THE best CV is only as good as its weakest part. An employer tells me he was greatly impressed with one application for a café assistant until he read the bit about how the applicant had worked "a variety of shifts including weekends" and unfortunately left out the F.

THE hosepipe bans cannot be far away. Will that be the spur this Government needs to make it drop the ludicrous HS2 train project (£42,000 million and rising every second) and build a UK water grid? Most rail and tram projects provide billion-pound contracts for foreign manufacturers. Creating a 21st century network of canals, aqueducts, irrigation trenches and fountains would ensure there is water for all while creating British jobs for British workers.

WHEN a single soldier dies of heatstroke in training, it might be blamed on some rare health problem. When six soldiers collapse and two die, something has gone horribly wrong. I can't see the tragedy in the Brecon Beacons ending in anything less than a court-martial.

I SUGGESTED some time ago that when it comes to medicine and climate change, we never get absolute truths, only the latest opinions. I was instantly denounced by one reader who, with blazing conviction, declared that he fully understands climate change and knows, for a certain fact, that we're gonna fry. Here are a couple of cautionary tales which suggest we don't always know as much as we think. Firstly, a couple of new scientific papers suggest that babies conceived through IVF have a higher risk of developing a range of childhood illnesses. Secondly, researchers appear to have found a link between Omega 3 fish-oil supplements and prostate cancer. So IVF and Omega 3, having been trumpeted as A Good Thing for decades, are suddenly being called into question. Don't be surprised. Science is always changing its mind and today's fact is tomorrow's folklore.

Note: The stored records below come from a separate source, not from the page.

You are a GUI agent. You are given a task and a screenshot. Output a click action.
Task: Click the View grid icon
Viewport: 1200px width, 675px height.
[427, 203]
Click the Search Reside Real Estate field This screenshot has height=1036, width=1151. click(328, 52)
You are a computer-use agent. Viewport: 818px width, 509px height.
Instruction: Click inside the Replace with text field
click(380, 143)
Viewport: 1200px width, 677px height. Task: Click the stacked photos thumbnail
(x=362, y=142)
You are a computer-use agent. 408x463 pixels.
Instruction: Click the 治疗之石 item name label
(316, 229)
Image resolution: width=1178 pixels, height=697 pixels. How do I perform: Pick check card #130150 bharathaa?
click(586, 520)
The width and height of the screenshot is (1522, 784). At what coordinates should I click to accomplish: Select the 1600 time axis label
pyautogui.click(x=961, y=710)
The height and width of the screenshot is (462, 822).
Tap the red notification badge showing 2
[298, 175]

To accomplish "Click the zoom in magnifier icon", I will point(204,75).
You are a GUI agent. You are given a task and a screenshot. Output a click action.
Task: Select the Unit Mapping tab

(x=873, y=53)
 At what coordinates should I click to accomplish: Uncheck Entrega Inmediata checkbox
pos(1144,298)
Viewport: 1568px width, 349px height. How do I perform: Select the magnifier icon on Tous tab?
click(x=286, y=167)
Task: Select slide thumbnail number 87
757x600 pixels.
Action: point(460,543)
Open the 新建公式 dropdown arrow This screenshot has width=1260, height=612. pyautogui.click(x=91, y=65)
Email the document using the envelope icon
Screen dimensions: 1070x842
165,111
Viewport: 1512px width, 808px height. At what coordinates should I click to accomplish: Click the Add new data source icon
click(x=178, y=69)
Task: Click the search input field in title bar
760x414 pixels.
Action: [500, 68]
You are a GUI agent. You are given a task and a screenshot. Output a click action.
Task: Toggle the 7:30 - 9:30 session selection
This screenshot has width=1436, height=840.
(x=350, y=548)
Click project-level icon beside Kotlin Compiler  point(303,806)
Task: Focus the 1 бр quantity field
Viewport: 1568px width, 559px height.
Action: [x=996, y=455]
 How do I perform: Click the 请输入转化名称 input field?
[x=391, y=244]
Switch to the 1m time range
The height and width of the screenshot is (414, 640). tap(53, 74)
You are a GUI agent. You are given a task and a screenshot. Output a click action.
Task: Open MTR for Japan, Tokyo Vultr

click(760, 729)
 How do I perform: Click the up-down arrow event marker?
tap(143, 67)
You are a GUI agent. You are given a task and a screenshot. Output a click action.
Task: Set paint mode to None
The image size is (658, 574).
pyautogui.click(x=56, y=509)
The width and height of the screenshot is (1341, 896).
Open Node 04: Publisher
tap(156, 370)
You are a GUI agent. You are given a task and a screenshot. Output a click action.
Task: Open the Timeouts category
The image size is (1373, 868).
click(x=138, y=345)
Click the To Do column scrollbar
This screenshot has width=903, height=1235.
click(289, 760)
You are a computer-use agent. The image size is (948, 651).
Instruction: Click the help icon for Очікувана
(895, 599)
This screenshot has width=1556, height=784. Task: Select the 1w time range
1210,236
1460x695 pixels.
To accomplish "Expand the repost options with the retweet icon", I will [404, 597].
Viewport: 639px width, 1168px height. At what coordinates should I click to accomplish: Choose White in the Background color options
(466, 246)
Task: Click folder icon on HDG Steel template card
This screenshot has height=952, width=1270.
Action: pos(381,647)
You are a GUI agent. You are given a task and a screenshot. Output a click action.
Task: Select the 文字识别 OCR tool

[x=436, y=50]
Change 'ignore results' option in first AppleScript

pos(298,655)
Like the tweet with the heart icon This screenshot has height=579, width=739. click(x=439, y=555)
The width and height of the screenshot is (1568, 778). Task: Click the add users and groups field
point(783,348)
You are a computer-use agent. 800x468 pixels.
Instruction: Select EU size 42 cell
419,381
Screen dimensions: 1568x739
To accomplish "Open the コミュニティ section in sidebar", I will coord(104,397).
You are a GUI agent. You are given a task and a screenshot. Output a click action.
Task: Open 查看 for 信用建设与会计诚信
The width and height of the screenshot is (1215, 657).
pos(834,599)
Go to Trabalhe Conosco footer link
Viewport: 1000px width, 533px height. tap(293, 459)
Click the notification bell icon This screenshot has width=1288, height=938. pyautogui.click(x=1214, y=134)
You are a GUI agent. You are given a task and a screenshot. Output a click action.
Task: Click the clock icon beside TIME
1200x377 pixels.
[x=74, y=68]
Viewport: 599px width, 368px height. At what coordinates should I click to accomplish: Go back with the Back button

MEANWHILE, the genetically-modified food lobby has obviously been very busy. You have probably noticed a sudden increase in the number of politicians speaking up for GM and suspiciously well-informed columnists rubbishing all those "Frankenfood" scare stories put about by the unbelievers. Their message is clear. GM will not only save the world from starvation but is 100 per safe. Just like Omega 3 was.

IT IS said that unless you understand the agony of Spain, and have read an awful lot of Hemingway, then you cannot understand bullfighting. And you certainly cannot comprehend the Running of the Bulls in Pamplona this week in which many were crushed and John Bennett of Willenhall was injured. In Spain there are many ways for a man to prove his courage against animals. Each must choose his own destiny. I speak as one who has proudly put fear aside, pulled on the padded jockstrap of Seville and, despite the pleading of my loved ones, dared to pit the frailty of my human flesh against the steel sinews of a mighty adversary. I bruised my thumb quite badly in the annual Hamster Slapping Festival in Benidorm.

POLICE in Wales have issued a warning about "rogue" ecstasy tablets. Not to be confused with good, old-fashioned, traditional, wholemeal, health-giving ecstasy, just like Granny used to take.